La fortuna no estuvo del lado de San Martín, sino que fue para Godoy Cruz, porque dos veces en el partido se salvó de milagro simplemente porque el travesaño fue su aliado y quien privó a Javier Toledo de poder abierto el marcador, ya que ambas opciones fueron previas al gol del Tomba.
Pero el horizontal que salvó al arquero Rodrigo Rey fue la cuota de suerte que amargó al goleador verdinegro. En el primer tiempo, a los 22’ y tras un pase en profundidad, Toledo se metió, dominó la pelota y sacó un zurdazo que el travesaño devolvió.

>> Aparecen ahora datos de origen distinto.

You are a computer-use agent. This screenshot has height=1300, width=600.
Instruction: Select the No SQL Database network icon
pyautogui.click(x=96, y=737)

Y ya en el segundo parcial fue el del otro arco que volvió a impedirle el gol al artillero que no pudo llegar al 8vo grito en la temporada. Iban 25’ y Franco Lazzaroni metió un pelotazo de 50 metros, Dening la bajó y sacó un fuerte remate que Rey tapó, pero que dio rebote, el que le quedó a Toledo quien le dio y el balón otra vez impactó en el horizontal.
“A nadie le gusta perder, pero mis dos tiros dieron en el travesaño y la pelota no entraba y ellos tuvieron fortuna en el tiro libre”, dijo al respecto Toledo, quien destacó además que “nos vamos calientes, pero no se jugó como veníamos antes y los errores fueron nuestros”.